_Exercise details:_ Reproduce the data word for word, from its first line through the line containing "Action: click(196, 155)", including both of those lines.

_Data entries:_
****

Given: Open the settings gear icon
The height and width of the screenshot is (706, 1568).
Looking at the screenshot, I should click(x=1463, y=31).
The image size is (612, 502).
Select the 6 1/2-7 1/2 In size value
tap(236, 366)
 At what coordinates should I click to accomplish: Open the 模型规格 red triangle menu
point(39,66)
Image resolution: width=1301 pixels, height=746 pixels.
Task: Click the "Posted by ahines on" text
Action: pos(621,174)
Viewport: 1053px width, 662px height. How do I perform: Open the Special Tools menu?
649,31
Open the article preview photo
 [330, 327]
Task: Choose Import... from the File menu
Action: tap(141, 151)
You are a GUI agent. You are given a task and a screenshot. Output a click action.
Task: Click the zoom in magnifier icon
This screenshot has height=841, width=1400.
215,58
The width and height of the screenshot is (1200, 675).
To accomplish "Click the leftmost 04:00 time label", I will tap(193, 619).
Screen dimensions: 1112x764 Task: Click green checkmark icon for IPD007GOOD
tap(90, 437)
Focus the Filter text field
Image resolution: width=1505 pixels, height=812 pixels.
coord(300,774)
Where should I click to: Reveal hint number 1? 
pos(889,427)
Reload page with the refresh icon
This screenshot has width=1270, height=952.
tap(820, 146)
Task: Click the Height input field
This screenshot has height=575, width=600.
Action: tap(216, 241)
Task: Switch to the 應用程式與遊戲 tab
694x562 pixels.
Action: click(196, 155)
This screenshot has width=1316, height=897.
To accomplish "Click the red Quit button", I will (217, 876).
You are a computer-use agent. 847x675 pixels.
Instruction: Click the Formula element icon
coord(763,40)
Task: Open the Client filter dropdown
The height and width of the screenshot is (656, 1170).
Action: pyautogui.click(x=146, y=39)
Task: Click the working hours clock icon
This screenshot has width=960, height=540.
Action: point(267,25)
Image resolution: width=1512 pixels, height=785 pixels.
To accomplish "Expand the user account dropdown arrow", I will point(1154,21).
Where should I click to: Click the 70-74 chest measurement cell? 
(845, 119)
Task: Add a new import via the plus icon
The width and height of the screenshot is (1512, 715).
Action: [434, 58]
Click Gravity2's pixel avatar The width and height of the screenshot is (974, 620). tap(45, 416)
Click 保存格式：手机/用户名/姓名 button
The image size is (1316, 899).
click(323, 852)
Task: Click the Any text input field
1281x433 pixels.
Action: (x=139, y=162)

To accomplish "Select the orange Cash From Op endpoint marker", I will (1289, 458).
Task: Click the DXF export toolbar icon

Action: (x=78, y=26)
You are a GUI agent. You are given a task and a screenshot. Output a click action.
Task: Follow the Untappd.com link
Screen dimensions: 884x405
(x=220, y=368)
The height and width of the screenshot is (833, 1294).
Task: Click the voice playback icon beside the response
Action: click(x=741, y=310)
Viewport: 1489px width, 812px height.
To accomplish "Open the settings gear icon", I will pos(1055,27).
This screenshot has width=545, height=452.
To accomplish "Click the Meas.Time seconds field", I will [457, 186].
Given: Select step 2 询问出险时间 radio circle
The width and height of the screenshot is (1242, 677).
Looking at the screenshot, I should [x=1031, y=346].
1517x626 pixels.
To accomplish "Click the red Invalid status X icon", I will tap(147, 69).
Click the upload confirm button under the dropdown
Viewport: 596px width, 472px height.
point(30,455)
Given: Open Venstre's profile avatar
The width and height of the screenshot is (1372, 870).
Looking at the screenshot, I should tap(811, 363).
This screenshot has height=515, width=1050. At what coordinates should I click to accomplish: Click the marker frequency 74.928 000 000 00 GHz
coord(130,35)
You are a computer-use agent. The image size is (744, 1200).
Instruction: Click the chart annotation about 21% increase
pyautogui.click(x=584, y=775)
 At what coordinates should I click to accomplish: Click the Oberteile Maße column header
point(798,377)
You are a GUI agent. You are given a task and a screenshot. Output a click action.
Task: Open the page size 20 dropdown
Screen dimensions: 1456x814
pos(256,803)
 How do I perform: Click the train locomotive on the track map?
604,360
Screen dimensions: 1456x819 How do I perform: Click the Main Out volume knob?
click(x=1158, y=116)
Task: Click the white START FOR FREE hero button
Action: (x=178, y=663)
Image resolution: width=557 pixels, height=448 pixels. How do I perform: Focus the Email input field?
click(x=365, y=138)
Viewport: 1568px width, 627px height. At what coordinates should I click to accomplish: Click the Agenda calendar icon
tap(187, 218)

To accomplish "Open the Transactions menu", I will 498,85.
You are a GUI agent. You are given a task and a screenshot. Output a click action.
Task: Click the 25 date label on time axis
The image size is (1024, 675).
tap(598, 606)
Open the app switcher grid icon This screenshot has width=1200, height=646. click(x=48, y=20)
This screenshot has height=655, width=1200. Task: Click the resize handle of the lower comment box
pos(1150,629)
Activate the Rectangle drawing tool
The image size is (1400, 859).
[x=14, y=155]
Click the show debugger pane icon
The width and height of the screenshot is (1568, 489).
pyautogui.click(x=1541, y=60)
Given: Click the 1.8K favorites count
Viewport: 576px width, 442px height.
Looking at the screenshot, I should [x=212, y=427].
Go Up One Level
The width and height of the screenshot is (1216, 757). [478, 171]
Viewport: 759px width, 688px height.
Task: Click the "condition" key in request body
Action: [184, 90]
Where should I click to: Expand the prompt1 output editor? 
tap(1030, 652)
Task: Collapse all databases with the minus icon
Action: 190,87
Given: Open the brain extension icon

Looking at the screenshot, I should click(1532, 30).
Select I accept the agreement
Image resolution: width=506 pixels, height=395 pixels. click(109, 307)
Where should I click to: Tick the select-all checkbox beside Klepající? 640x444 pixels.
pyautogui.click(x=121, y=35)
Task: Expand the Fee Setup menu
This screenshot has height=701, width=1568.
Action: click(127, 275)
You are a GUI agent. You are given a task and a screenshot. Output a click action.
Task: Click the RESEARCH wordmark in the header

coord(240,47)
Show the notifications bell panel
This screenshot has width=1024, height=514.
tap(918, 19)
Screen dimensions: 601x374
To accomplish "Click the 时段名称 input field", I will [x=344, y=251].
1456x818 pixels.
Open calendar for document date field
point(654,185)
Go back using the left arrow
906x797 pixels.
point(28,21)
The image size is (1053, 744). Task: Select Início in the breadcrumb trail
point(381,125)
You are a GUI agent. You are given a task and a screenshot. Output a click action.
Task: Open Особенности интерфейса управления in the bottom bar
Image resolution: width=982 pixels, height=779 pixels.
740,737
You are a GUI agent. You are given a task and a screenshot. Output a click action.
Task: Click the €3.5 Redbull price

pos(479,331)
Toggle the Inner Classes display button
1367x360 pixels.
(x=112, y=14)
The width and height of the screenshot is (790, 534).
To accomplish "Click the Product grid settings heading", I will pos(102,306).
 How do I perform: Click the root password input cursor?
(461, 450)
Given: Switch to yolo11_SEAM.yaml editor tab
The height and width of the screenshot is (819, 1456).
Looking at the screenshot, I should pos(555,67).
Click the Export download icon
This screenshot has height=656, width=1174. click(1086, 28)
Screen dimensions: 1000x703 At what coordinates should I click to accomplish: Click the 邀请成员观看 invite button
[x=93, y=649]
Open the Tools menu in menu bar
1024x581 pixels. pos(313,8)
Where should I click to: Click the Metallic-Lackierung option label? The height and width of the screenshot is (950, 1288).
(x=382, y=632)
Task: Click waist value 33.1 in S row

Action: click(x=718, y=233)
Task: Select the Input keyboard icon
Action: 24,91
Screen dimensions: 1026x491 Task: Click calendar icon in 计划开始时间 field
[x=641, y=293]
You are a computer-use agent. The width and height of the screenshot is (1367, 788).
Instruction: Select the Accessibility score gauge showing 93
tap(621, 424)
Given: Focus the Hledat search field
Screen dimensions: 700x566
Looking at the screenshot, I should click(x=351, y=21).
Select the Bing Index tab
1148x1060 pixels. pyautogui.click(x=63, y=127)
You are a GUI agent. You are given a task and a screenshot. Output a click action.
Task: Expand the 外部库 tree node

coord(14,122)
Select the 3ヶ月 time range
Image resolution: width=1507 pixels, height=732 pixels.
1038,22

****

_Answer in full:_
Given: Open the settings gear icon
The height and width of the screenshot is (706, 1568).
Looking at the screenshot, I should click(x=1463, y=31).
The image size is (612, 502).
Select the 6 1/2-7 1/2 In size value
tap(236, 366)
 At what coordinates should I click to accomplish: Open the 模型规格 red triangle menu
point(39,66)
Image resolution: width=1301 pixels, height=746 pixels.
Task: Click the "Posted by ahines on" text
Action: pos(621,174)
Viewport: 1053px width, 662px height. How do I perform: Open the Special Tools menu?
649,31
Open the article preview photo
 [330, 327]
Task: Choose Import... from the File menu
Action: tap(141, 151)
You are a GUI agent. You are given a task and a screenshot. Output a click action.
Task: Click the zoom in magnifier icon
This screenshot has height=841, width=1400.
215,58
The width and height of the screenshot is (1200, 675).
To accomplish "Click the leftmost 04:00 time label", I will tap(193, 619).
Screen dimensions: 1112x764 Task: Click green checkmark icon for IPD007GOOD
tap(90, 437)
Focus the Filter text field
Image resolution: width=1505 pixels, height=812 pixels.
coord(300,774)
Where should I click to: Reveal hint number 1? 
pos(889,427)
Reload page with the refresh icon
This screenshot has width=1270, height=952.
tap(820, 146)
Task: Click the Height input field
This screenshot has height=575, width=600.
Action: tap(216, 241)
Task: Switch to the 應用程式與遊戲 tab
694x562 pixels.
Action: click(196, 155)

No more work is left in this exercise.